Ma se piacessi al nostro santo papa, che a Dio piacerebe bene che e principi terreni fussino in buona concordia e con loro alcuni comuni, e volessino pigliare il detto santo viagio d’oltramare, e io sono certo che in brieve termine sarebe la terra di promissione racquistata e posta nelle mane de’ veraci eredi di Giesù Cristo.




E perchè gli è gran tempo, che non è stato passaggio generale oltrammare; e ancora perchè son molti che si dilettono d’udire parlare di detta terra santa e di ciò pigliono piacere, io Giovanni da Mandavilla, cavaliere, conciò sia cosa che io indegno sia, nato e nutrito in Inghilterra, della città di santo Albano, il quale passai il mare l’anno Mille CCCº. XXII, el dì di Santo Michele mi partii e andai nelle torre d’oltrammare e stettivi grandissimo tempo et ò veduto e circundato molto paese e molte diverse province e molte strane regione e isole diverse, e ò passato per Turchia, per Armenia piccola e per la grande, per la Tarteria, per Persia, per Soria, Arabia, per lo Egitto alto e basso, per Libia e per una gran parte di Etiopia, per Caldea, per Amazonia, per India minore, mezana e maggiore, e per multitudine di diverse gente e diverse fede e luoghi e di diverse fazioni, di tutte quelle terre e isole parlerò più a pieno ch’io poterò, e dimosterrò una parte delle cose che vi sono, quando tempo sarà di parlarne, di quele che io mi potrò ricordare, spezialmente per coloro che ànno disiderio o intenzione di vicitare el nobile paese e città di Gierusalem e i santi luoghi che sono quivi d’intorno; e così mosterrò el camino quale poteranno tenere; imperò ch’io sono passato per molti e cavalcato per la grazia di Dio con buona compagnia.

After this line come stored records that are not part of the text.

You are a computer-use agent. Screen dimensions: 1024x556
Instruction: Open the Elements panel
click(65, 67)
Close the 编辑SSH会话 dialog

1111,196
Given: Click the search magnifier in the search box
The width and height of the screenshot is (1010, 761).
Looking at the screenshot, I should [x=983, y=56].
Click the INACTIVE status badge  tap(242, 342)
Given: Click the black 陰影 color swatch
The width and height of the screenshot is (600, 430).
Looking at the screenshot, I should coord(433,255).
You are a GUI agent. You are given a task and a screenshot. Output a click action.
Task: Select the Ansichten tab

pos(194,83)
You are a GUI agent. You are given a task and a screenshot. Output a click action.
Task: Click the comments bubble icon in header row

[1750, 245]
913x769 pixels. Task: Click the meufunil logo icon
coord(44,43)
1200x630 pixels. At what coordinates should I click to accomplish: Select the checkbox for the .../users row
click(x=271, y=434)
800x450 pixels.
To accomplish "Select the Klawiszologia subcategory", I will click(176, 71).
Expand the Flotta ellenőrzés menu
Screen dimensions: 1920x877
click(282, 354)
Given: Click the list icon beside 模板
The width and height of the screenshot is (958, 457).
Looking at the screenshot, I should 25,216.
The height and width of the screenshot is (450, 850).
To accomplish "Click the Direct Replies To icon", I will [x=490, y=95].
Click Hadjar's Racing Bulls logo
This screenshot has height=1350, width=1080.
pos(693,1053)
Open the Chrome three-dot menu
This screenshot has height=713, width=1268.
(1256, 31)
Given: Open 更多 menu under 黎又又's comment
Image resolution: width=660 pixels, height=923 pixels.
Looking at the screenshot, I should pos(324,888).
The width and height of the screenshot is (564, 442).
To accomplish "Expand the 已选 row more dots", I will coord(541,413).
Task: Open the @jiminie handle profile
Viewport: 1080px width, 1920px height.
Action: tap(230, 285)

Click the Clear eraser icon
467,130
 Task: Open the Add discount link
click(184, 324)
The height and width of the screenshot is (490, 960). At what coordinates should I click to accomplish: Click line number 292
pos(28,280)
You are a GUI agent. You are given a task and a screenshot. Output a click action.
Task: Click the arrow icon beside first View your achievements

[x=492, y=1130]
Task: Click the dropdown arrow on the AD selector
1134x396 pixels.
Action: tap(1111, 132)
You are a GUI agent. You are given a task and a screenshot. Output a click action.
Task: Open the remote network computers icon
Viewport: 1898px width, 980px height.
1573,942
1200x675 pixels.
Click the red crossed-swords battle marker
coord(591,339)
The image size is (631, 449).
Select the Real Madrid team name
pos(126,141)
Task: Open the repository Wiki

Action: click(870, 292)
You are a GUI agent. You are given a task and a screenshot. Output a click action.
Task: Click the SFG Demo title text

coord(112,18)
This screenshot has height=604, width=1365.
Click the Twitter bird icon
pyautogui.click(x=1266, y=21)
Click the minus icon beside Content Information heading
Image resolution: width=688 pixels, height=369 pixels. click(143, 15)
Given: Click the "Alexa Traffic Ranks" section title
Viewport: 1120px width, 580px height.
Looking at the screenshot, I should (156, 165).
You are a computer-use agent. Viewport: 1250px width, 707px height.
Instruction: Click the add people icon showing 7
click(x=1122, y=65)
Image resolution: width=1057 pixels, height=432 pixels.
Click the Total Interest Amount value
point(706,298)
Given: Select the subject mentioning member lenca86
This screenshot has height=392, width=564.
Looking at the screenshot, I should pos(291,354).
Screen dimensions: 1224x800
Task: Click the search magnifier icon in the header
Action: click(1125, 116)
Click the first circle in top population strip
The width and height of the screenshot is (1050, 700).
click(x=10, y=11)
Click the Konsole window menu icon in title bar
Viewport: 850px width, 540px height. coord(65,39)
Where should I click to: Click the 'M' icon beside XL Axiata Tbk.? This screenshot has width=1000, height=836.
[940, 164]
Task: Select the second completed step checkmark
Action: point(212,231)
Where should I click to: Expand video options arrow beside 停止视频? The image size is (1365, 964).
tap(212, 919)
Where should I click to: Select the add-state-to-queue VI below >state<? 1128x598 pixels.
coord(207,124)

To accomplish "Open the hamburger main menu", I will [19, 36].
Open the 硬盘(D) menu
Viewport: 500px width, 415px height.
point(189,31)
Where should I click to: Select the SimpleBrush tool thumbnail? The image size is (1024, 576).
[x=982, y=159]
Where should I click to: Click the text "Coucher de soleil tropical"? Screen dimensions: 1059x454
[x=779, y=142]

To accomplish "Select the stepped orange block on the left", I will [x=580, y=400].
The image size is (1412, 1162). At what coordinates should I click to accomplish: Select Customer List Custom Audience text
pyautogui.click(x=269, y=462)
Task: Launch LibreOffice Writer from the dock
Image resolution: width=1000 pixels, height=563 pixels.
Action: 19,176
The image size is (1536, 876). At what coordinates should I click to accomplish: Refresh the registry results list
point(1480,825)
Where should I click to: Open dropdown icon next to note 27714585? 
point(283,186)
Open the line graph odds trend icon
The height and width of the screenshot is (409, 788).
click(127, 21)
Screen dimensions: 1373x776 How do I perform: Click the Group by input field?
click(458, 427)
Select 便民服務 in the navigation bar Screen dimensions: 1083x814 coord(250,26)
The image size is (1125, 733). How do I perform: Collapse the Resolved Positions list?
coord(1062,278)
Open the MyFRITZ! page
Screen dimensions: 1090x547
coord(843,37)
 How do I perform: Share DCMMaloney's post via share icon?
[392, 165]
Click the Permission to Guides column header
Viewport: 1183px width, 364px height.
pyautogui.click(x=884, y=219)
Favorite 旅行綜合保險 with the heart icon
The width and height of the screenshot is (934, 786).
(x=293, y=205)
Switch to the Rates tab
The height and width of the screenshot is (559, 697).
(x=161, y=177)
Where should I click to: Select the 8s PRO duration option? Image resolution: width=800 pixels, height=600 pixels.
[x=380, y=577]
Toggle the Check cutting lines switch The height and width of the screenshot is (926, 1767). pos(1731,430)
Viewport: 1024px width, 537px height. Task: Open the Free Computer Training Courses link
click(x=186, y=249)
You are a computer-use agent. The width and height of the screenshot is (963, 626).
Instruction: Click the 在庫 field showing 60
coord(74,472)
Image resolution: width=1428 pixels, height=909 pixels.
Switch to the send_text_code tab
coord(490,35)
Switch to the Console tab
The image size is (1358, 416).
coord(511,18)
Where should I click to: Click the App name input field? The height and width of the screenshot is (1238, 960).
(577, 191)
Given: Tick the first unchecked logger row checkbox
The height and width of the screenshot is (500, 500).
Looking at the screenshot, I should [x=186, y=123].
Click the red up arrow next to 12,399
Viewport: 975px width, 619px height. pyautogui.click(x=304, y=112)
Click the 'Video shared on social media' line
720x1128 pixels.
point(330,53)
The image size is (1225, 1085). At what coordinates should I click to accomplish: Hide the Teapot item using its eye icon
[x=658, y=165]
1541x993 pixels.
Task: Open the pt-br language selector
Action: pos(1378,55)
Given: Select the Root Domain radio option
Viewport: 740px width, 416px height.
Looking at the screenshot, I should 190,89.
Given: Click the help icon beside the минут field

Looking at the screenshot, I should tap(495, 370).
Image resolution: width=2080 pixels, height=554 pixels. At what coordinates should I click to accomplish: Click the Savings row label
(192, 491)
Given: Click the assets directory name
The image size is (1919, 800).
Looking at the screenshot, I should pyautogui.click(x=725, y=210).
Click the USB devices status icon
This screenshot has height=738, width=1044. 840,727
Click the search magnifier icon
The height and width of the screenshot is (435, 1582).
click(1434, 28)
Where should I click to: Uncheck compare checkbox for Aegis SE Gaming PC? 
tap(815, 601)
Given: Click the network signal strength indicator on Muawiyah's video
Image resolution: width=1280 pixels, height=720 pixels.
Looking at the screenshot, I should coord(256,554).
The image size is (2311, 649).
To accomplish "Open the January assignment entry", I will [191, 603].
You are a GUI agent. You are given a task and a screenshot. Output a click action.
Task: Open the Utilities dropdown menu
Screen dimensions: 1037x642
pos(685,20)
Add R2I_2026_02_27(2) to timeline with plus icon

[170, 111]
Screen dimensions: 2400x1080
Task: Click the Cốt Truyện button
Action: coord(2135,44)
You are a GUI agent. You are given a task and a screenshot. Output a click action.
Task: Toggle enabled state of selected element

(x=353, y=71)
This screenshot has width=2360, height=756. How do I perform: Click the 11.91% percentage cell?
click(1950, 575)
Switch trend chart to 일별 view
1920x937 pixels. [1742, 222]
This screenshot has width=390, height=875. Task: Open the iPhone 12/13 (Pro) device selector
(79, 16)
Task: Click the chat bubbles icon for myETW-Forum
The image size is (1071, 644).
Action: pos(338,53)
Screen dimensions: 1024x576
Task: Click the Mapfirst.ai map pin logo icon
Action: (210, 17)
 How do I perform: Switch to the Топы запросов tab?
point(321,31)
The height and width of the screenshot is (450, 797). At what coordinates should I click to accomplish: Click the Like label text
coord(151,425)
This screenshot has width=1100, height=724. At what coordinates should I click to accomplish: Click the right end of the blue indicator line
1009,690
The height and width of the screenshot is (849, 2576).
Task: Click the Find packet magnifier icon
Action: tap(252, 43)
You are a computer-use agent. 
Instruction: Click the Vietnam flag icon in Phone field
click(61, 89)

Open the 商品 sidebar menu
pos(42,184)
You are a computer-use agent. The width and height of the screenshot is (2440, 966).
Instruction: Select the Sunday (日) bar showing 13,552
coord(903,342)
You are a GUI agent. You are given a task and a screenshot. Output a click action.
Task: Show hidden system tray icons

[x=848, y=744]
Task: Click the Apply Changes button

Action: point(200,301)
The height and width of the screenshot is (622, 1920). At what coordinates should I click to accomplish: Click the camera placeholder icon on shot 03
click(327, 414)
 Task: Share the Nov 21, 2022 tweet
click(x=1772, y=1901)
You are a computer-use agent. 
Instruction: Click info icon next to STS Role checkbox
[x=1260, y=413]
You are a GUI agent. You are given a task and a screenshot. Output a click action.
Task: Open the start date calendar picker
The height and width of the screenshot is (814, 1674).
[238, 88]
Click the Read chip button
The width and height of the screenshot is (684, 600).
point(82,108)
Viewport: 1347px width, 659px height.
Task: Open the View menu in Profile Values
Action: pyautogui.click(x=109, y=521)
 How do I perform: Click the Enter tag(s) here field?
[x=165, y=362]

E sappiate, che io arei composto questo libro in latino per divisare più brievemente, ma perchè molti intendono meglio in vulgare che in latino, io l’ò totalmente in vulgare composto, a ciò che ciascuno lo possa intendere, e a ciò che gli signiori e gli altri cavalieri e gentili uomini, i quali non sanno latino e sono stati oltramare, intendino, se io dico el vero o no.

 

E se io erro in discrivere, per non ricordarmi o per altra cagione, che eglino mi possino corregere e megliorare, perchè le cose di lungo tempo per non le vedere, spesso legiermente tornono in oblivione, e la memoria umana non può ogni cosa apprendere e ritenere.

 

Ora, col nome di Dio glorioso, colui che vuole andare oltramare, vi può andare per più vie, per mare e per terra, secondo el paese donde si parte; delle quali vie la maggiore parte tornano tutte a un fine. E non intendete punto che io voglia dichiarare tutti i luoghi, cioè città, castelle e ville, per le quale si conviene passare, perchè farei troppo lungo parlare; ma solamente d’alcuni paesi e luoghi principali, per li quali si debba andare e passare, per la diritta via tenere.